• [Prompt] The answer must be an exact copy of the lines from the one with "You are a GUI" to the last line of the entries below, both included, and must contain no pictures.

BEGIN Data in this exercise

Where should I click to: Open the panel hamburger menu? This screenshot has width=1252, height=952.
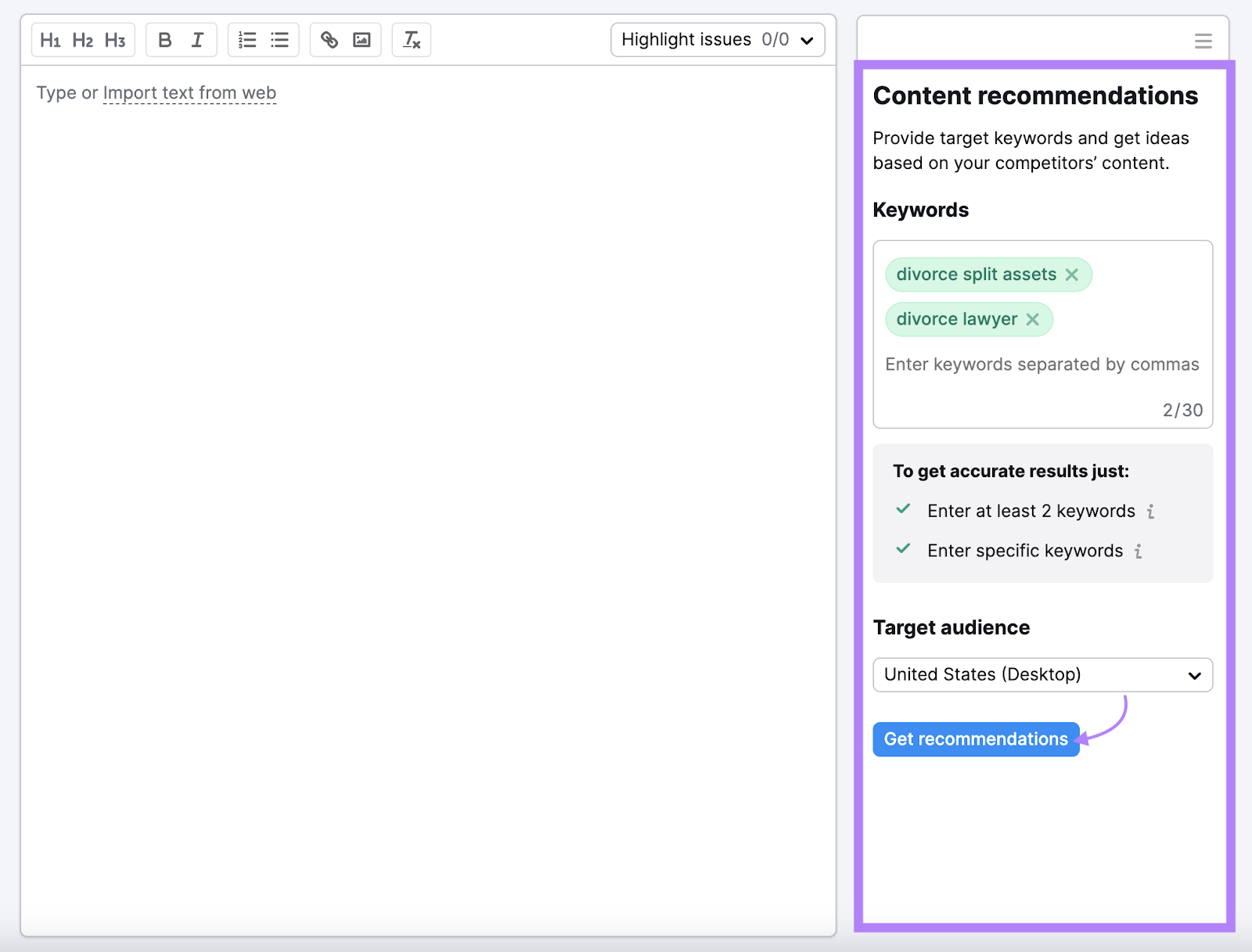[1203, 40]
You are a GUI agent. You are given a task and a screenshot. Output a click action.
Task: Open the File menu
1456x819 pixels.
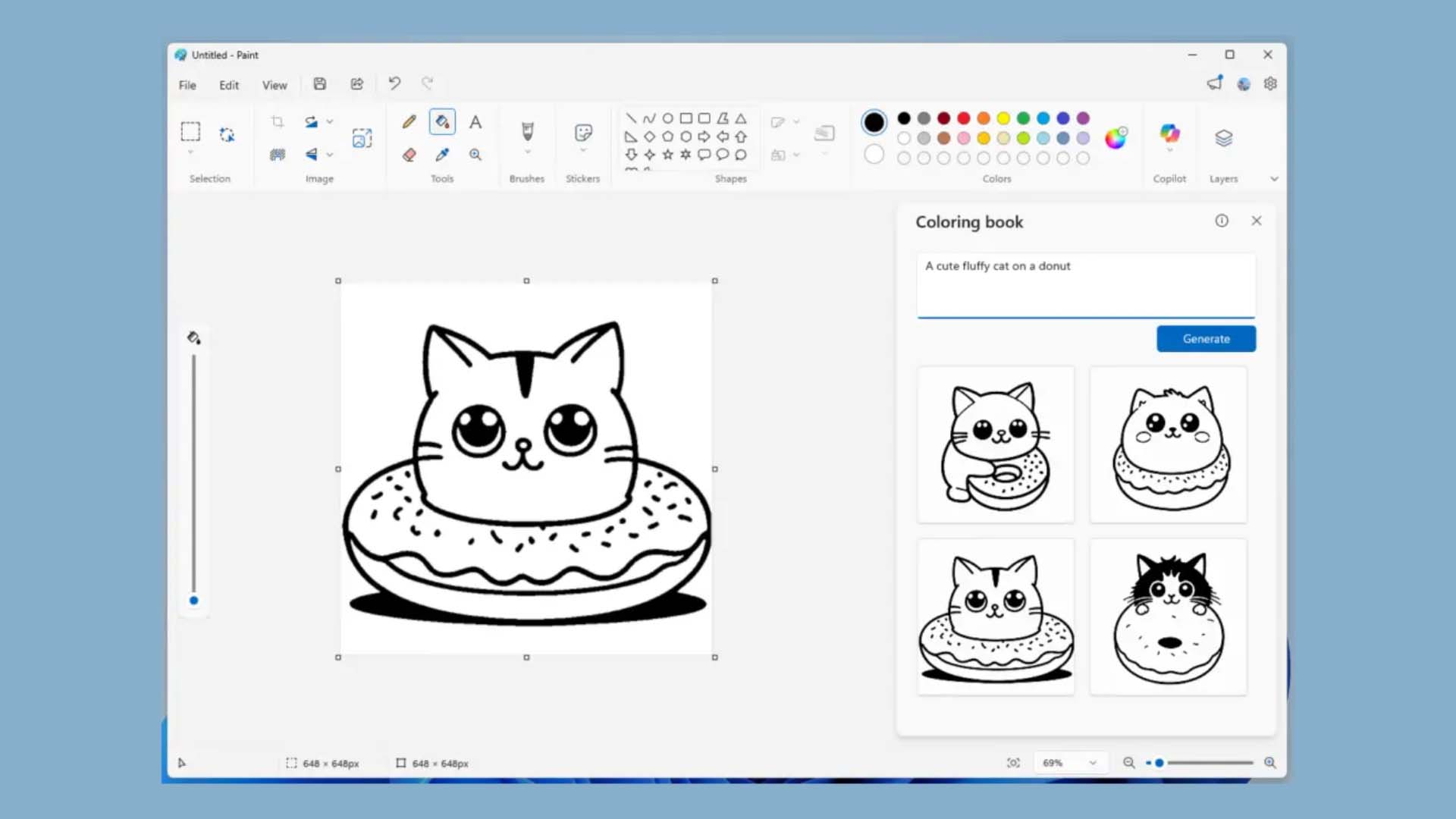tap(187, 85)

END Data in this exercise

• [Result for this task]
You are a GUI agent. You are given a task and a screenshot. Output a click action.
Task: Open the File menu
1456x819 pixels.
tap(187, 85)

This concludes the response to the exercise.